Assigned task:
Return every record exactly as it appears. Leave nothing out.

Items from a dataset:
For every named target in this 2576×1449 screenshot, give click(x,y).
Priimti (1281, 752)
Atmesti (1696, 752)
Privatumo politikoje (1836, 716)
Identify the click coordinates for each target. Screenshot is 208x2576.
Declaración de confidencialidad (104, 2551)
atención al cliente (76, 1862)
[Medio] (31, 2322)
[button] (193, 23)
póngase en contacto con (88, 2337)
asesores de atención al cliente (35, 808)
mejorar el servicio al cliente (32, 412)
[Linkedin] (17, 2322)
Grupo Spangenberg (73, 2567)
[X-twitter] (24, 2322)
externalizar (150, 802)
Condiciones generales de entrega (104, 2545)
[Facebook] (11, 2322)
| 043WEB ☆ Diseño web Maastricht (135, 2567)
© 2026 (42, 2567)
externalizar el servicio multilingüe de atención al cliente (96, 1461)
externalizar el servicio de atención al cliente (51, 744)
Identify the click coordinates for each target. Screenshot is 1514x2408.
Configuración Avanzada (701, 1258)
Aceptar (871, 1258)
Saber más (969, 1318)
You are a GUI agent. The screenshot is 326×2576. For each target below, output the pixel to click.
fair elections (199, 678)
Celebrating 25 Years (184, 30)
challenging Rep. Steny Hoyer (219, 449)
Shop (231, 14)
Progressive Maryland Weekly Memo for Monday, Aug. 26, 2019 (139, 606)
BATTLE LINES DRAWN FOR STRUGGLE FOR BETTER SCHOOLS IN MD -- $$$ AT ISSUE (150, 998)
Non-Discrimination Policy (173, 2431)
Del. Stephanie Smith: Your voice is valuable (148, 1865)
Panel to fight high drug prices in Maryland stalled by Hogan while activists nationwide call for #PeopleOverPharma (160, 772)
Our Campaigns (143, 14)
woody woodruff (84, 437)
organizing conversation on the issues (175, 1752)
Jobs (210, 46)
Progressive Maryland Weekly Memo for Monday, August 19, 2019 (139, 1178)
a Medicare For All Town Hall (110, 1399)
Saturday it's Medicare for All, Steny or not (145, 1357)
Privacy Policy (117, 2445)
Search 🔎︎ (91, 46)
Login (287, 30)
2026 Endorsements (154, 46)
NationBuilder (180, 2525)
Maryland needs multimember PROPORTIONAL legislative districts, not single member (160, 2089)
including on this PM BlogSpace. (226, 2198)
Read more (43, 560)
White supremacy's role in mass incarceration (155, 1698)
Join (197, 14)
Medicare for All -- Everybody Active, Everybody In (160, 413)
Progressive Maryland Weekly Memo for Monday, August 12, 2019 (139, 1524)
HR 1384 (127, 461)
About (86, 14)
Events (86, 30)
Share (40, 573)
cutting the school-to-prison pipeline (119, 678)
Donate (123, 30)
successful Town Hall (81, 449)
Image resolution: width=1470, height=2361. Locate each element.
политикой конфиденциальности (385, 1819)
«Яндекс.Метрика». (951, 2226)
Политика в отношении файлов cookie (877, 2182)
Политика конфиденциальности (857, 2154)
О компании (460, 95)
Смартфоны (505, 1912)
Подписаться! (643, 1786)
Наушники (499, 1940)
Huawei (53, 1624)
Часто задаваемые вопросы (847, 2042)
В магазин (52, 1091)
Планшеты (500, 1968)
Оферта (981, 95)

Result for this task:
For every named target in this 2576×1449 screenshot, give click(x,y).
Priimti (1281, 752)
Atmesti (1696, 752)
Privatumo politikoje (1836, 716)
Identify the click coordinates for each target. Screenshot is 208x2576.
Declaración de confidencialidad (104, 2551)
atención al cliente (76, 1862)
[Medio] (31, 2322)
[button] (193, 23)
póngase en contacto con (88, 2337)
asesores de atención al cliente (35, 808)
mejorar el servicio al cliente (32, 412)
[Linkedin] (17, 2322)
Grupo Spangenberg (73, 2567)
[X-twitter] (24, 2322)
externalizar (150, 802)
Condiciones generales de entrega (104, 2545)
[Facebook] (11, 2322)
| 043WEB ☆ Diseño web Maastricht (135, 2567)
© 2026 (42, 2567)
externalizar el servicio multilingüe de atención al cliente (96, 1461)
externalizar el servicio de atención al cliente (51, 744)
Identify the click coordinates for each target. Screenshot is 1514x2408.
Configuración Avanzada (701, 1258)
Aceptar (871, 1258)
Saber más (969, 1318)
You are a GUI agent. The screenshot is 326×2576. For each target below, output the pixel to click.
fair elections (199, 678)
Celebrating 25 Years (184, 30)
challenging Rep. Steny Hoyer (219, 449)
Shop (231, 14)
Progressive Maryland Weekly Memo for Monday, Aug. 26, 2019 (139, 606)
BATTLE LINES DRAWN FOR STRUGGLE FOR BETTER SCHOOLS IN MD -- $$$ AT ISSUE (150, 998)
Non-Discrimination Policy (173, 2431)
Del. Stephanie Smith: Your voice is valuable (148, 1865)
Panel to fight high drug prices in Maryland stalled by Hogan while activists nationwide call for #PeopleOverPharma (160, 772)
Our Campaigns (143, 14)
woody woodruff (84, 437)
organizing conversation on the issues (175, 1752)
Jobs (210, 46)
Progressive Maryland Weekly Memo for Monday, August 19, 2019 (139, 1178)
a Medicare For All Town Hall (110, 1399)
Saturday it's Medicare for All, Steny or not (145, 1357)
Privacy Policy (117, 2445)
Search 🔎︎ (91, 46)
Login (287, 30)
2026 Endorsements (154, 46)
NationBuilder (180, 2525)
Maryland needs multimember PROPORTIONAL legislative districts, not single member (160, 2089)
including on this PM BlogSpace. (226, 2198)
Read more (43, 560)
White supremacy's role in mass incarceration (155, 1698)
Join (197, 14)
Medicare for All -- Everybody Active, Everybody In (160, 413)
Progressive Maryland Weekly Memo for Monday, August 12, 2019 (139, 1524)
HR 1384 (127, 461)
About (86, 14)
Events (86, 30)
Share (40, 573)
cutting the school-to-prison pipeline (119, 678)
Donate (123, 30)
successful Town Hall (81, 449)
Image resolution: width=1470, height=2361. Locate each element.
политикой конфиденциальности (385, 1819)
«Яндекс.Метрика». (951, 2226)
Политика в отношении файлов cookie (877, 2182)
Политика конфиденциальности (857, 2154)
О компании (460, 95)
Смартфоны (505, 1912)
Подписаться! (643, 1786)
Наушники (499, 1940)
Huawei (53, 1624)
Часто задаваемые вопросы (847, 2042)
В магазин (52, 1091)
Планшеты (500, 1968)
Оферта (981, 95)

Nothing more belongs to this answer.